Erkennt Kamada, was er an der Eintracht hat?

Es gibt gleich mehrere mahnende Beispiele: In Luka Jovic, Ante Rebic, André Silva und Kostic verließen in den vergangenen Jahren einige hochbegabte Offensivspieler die Eintracht, doch so gut wie am Main spielten sie seither nicht mehr. Die einzige Ausnahme bildet Sebastien Haller, der nach einer verkorksten Zeit bei West Ham in Amsterdam zu alter Stärke zurückfand. Im Grunde kann die Eintracht Kamada all das bieten, was er für eine erfüllte und erfolgreiche Karriere braucht. Ob das auch der Spieler und seine Berater erkennen?

In den vergangenen sechs Jahren hat die Eintracht jedenfalls enorm an Strahlkraft gewonnen. In Lissabon erzählte Vorstandssprecher Hellmann nach dem Spiel, dass er kurz vor dem Abpfiff an 2016 zurückdenken musste, als Stürmer Haris Seferovic Frankfurt im Relegationsrückspiel in Nürnberg mit seinem Tor vor dem Abstieg bewahrte. Wer damals prognostiziert hätte, dass die Eintracht in den folgenden Jahren den DFB-Pokal und die Europa League gewinnen würde, bevor sie in die K.-o.-Phase der Champions League einzieht, wäre umgehend in eine geschlossene Heilanstalt verlegt worden. Niko Kovac und Fredi Bobic legten nach dem Nervenkrimi in Nürnberg im sportlichen Bereich den Grundstein für diese nicht für möglich gehaltene Entwicklung, die von den Trainern Adi Hütter und Glasner sowie Sportvorstand Krösche erfolgreich fortgeführt wurde.

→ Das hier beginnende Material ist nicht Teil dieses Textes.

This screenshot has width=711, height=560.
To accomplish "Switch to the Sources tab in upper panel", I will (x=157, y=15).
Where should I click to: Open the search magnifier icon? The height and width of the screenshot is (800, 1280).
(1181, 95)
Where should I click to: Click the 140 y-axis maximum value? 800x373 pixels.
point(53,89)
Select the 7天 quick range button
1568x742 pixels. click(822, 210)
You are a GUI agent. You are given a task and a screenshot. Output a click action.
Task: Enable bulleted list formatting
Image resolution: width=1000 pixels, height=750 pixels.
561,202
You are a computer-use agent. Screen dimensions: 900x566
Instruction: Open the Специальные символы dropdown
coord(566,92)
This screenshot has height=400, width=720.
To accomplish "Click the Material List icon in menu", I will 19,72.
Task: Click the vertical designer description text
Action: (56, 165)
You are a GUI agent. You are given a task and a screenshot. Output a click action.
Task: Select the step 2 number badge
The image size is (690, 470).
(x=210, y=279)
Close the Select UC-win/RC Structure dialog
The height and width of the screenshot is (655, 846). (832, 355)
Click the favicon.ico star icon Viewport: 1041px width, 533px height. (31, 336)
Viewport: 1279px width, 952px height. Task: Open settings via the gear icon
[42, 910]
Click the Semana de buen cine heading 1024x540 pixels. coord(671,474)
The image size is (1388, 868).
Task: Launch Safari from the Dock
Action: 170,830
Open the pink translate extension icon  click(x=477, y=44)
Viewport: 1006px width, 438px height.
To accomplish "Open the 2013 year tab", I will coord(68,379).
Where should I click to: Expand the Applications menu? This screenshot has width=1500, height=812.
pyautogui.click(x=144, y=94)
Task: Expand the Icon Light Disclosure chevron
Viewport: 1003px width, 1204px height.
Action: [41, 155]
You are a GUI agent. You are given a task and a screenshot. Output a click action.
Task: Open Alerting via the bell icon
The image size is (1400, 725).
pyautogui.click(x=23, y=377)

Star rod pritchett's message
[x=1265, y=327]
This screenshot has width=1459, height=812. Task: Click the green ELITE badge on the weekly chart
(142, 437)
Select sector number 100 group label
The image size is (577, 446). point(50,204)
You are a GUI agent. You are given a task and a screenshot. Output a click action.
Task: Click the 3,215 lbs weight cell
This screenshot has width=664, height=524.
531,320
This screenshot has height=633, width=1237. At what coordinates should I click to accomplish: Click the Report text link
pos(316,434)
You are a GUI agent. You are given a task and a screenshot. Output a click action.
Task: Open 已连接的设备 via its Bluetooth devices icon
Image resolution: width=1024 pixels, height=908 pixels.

Seit dem Pokalsieg 2018 erleben die Fans ein scheinbar nicht enden wollendes Märchen. Die Sorge, dass die coronabedingten Geisterspiele der Begeisterung rund um die Eintracht ein jähes Ende bereiten könnten, erwies sich im Nachhinein als unbegründet. Das zeigte schon die Völkerwanderung nach Barcelona. Mit Schmetterlingen im Bauch können sich die Anhänger nun auf die Champions-League-Auslosung und mindestens zwei weitere Festtage freuen.

Die Mannschaft muss indes darauf achten, bei aller Euphorie den Fokus auf die Liga nicht zu verlieren. Denn hier entscheidet sich, ob die SGE auch 2023/24 im dann auf 60.000 Plätze ausgebauten Waldstadion magische europäische Nächte erleben wird. Europapokal ohne die Eintracht? An diese Vorstellung könnte man sich nur schwer gewöhnen.